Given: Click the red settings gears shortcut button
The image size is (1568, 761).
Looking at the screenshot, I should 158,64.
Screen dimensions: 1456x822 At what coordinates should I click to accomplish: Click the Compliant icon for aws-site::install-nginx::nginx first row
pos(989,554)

==

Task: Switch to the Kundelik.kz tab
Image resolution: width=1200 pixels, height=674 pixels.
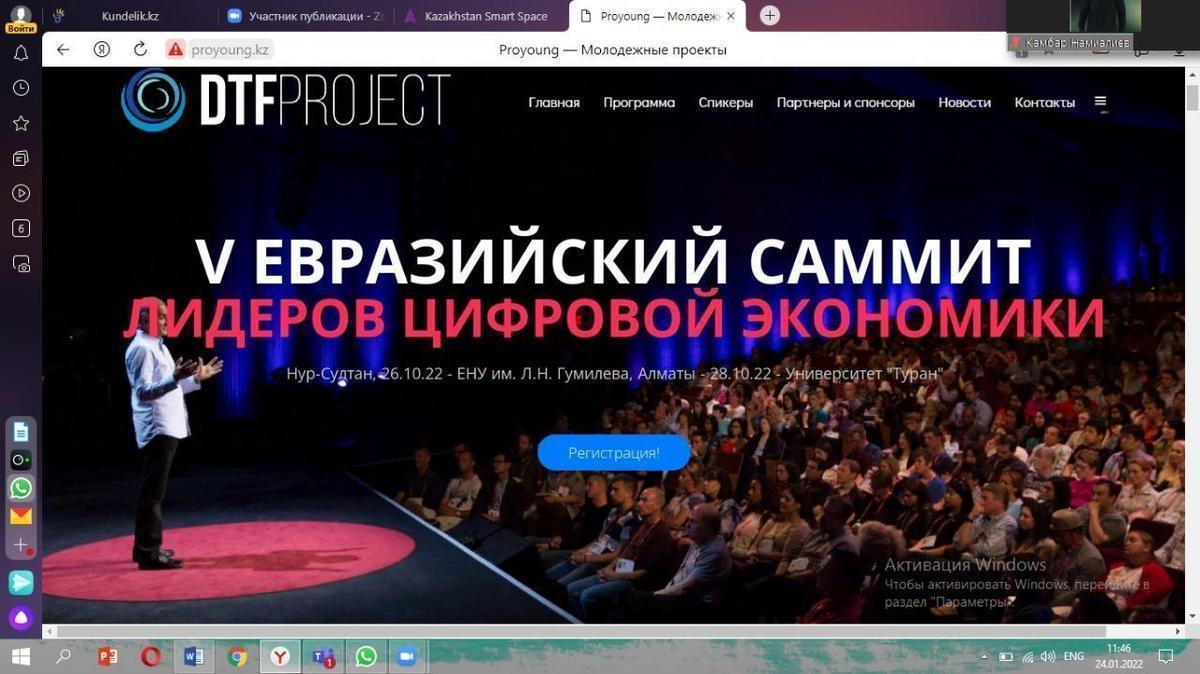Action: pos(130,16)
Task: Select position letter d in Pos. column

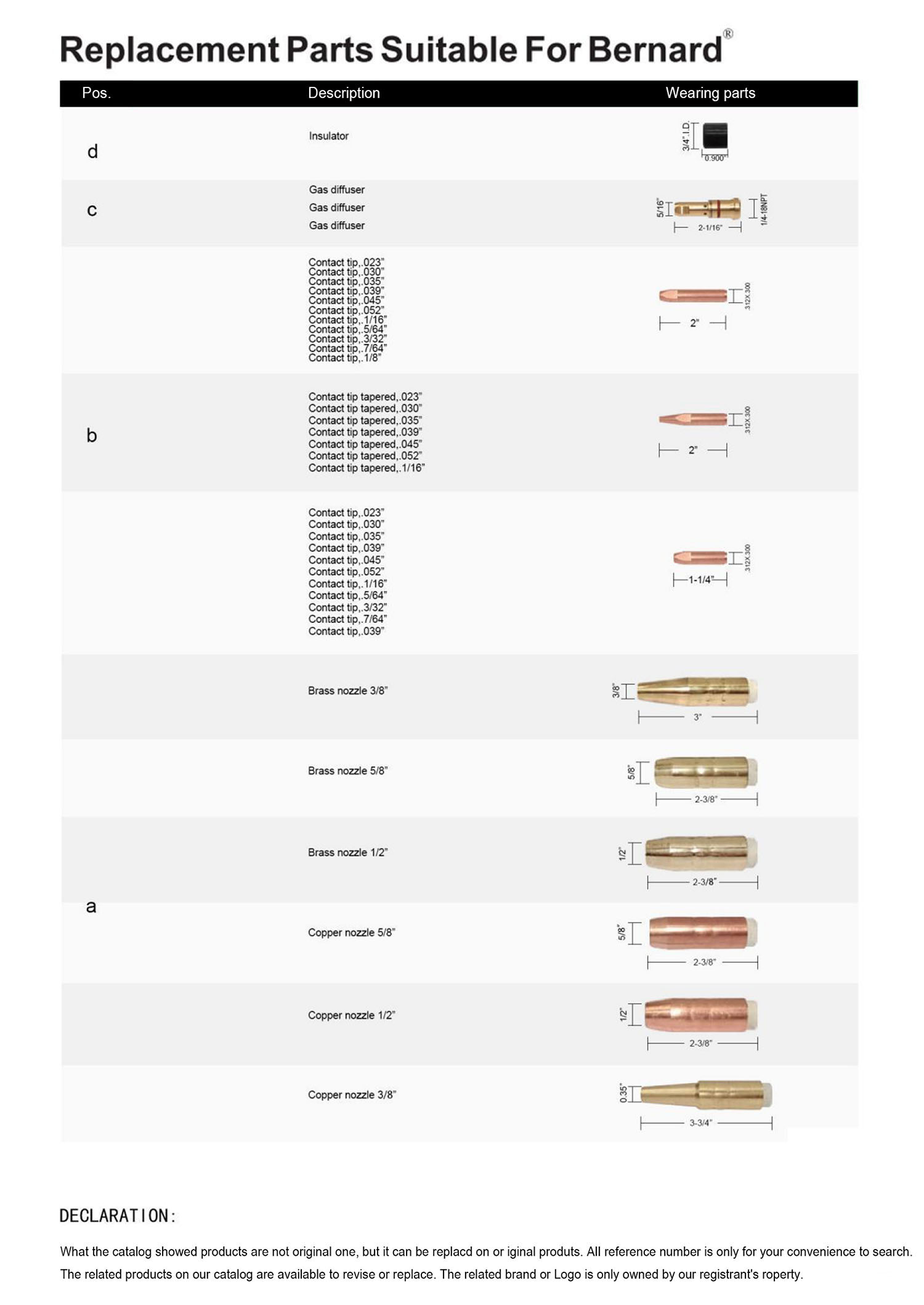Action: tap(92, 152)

### Given exercise
Starting with the line containing "Given: Click the" and going on through the line containing "pos(989,554)", reproduce those lines with "shortcut button" swapped for "toolbar button", leaving everything else unchanged.

### Result
Given: Click the red settings gears toolbar button
The image size is (1568, 761).
Looking at the screenshot, I should 158,64.
Screen dimensions: 1456x822 At what coordinates should I click to accomplish: Click the Compliant icon for aws-site::install-nginx::nginx first row
pos(989,554)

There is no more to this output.